__Dataset content__:
>>>>>
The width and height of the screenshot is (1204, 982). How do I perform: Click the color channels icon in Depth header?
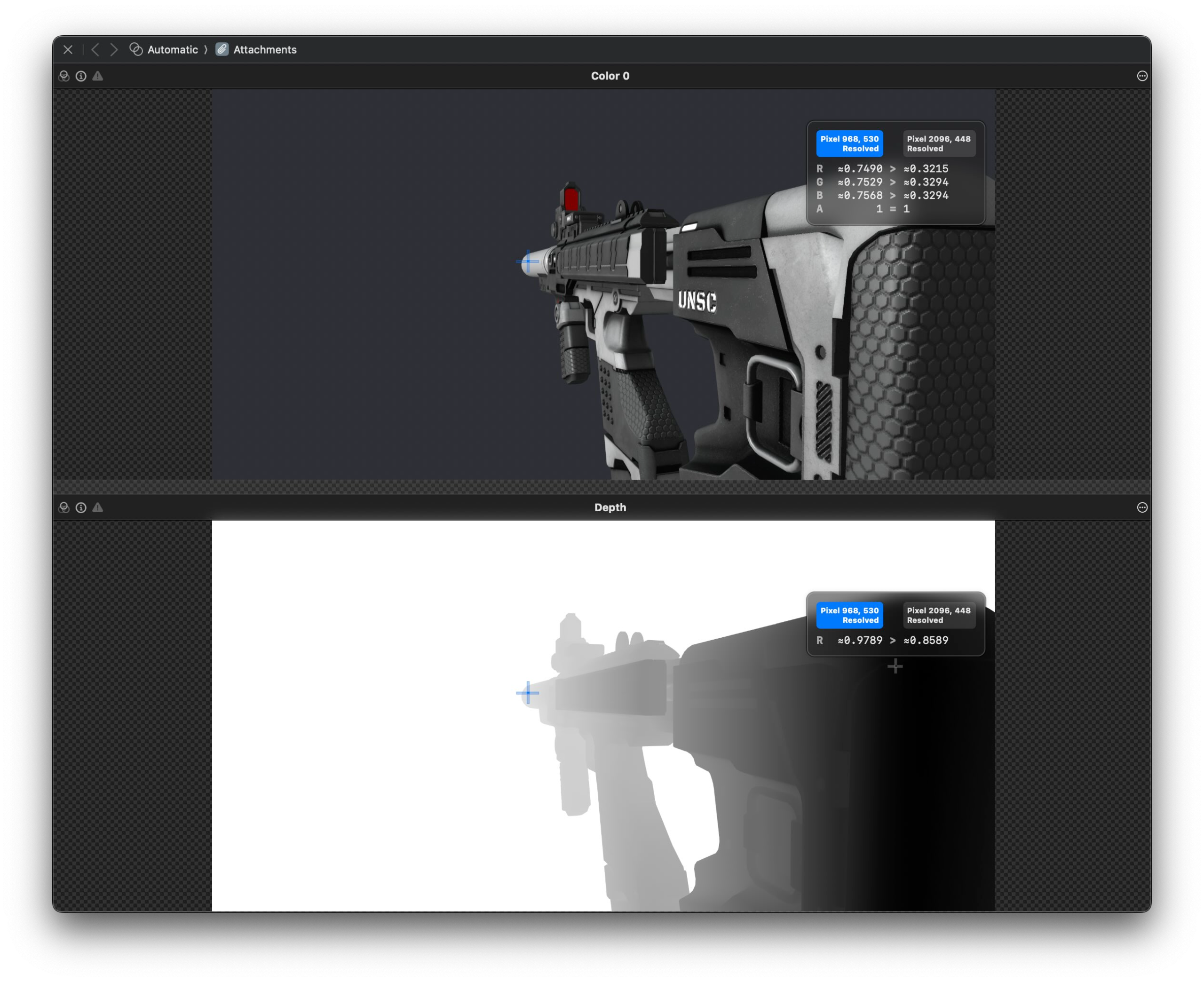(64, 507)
<<<<<
>>>>>
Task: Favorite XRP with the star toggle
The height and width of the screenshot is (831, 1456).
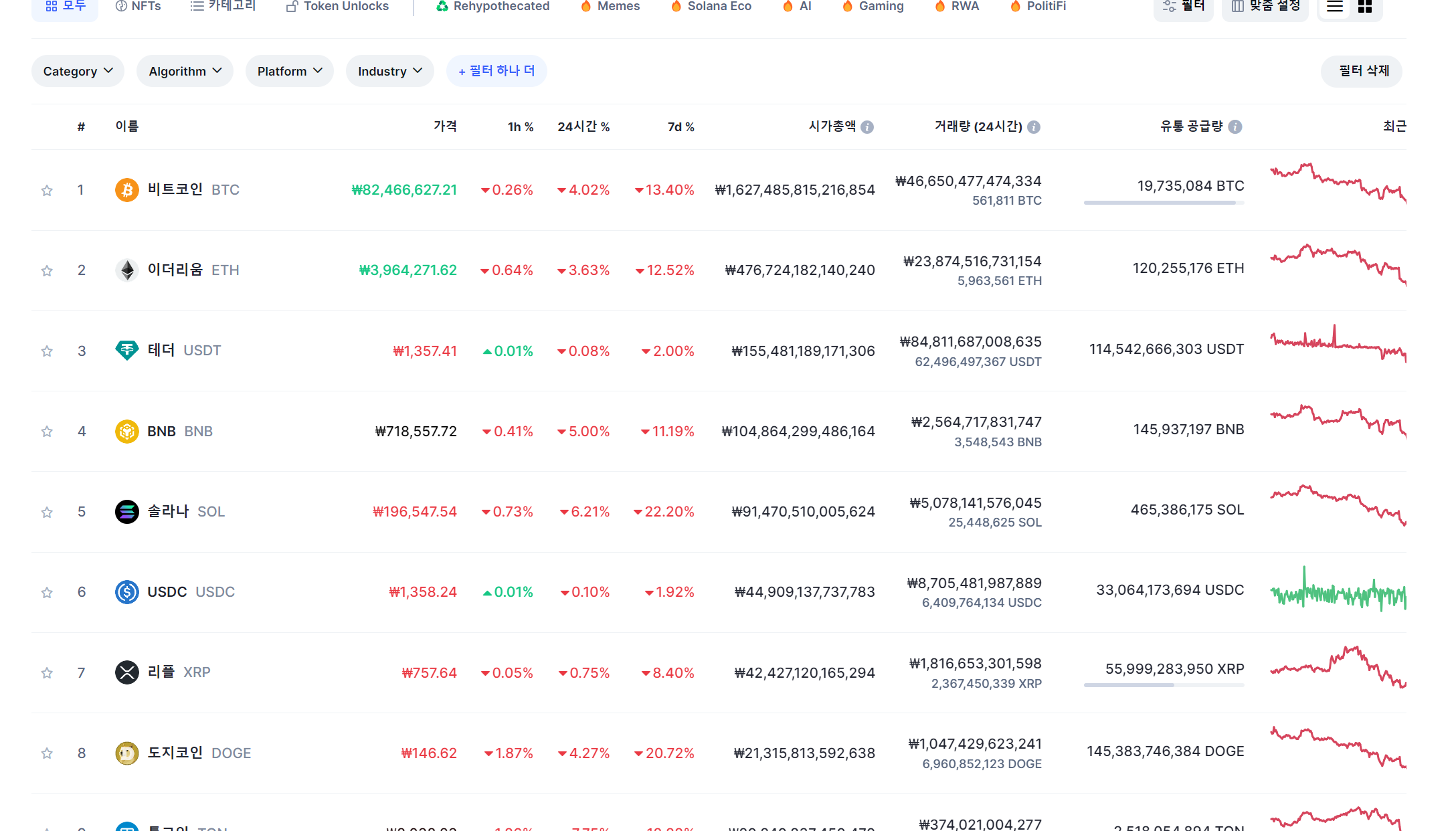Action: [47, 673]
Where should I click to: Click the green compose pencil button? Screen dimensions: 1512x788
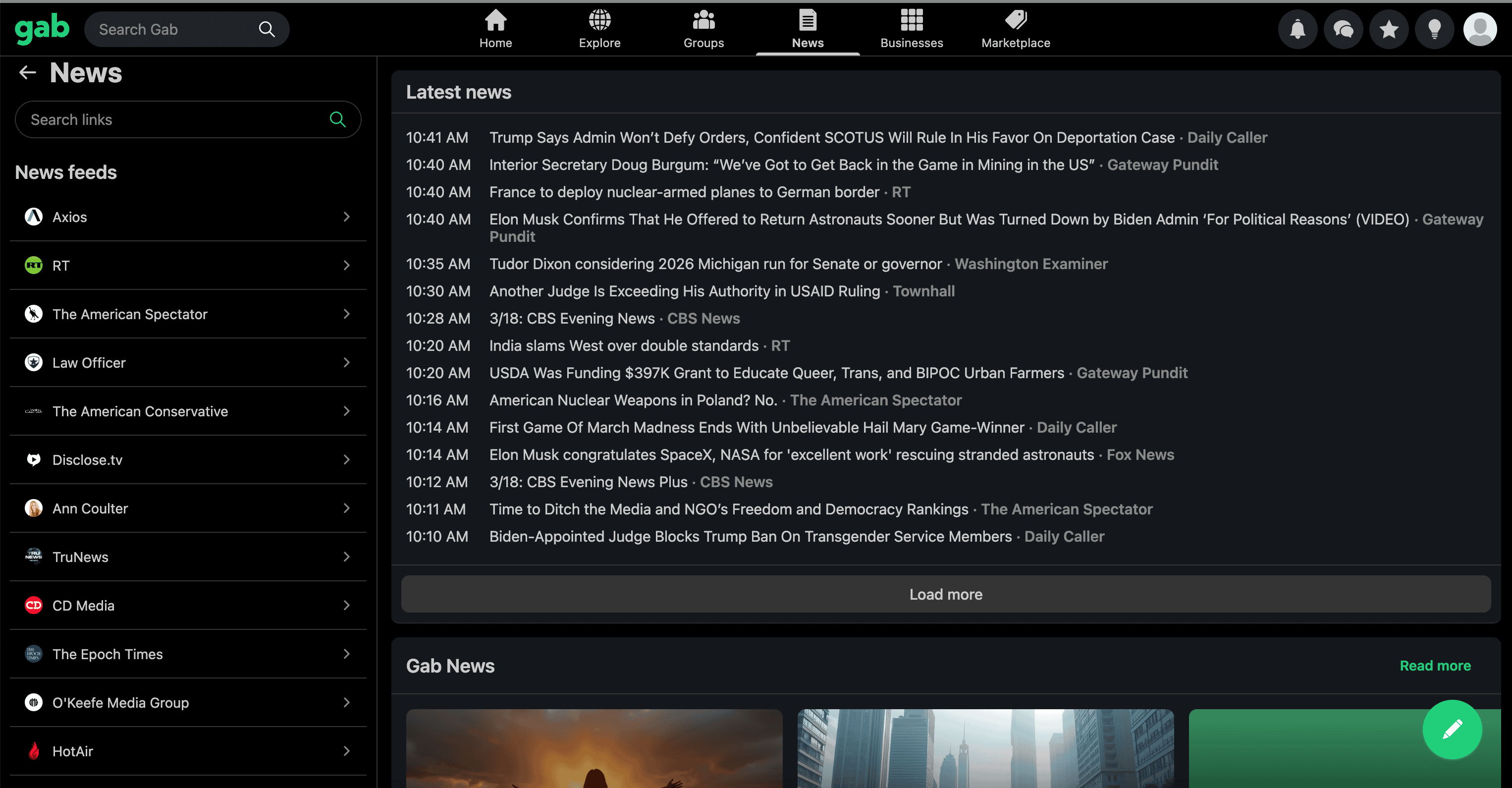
<<<<<
__Goal of the exercise__:
Once the line with "The height and" is found in the data above, reproduce it and each line after it exactly, through the line with "Where should I". Omit the pictures.

__Your solution__:
The height and width of the screenshot is (831, 1456).
Action: [47, 673]
Where should I click to: Click the green compose pencil button? Screen dimensions: 1512x788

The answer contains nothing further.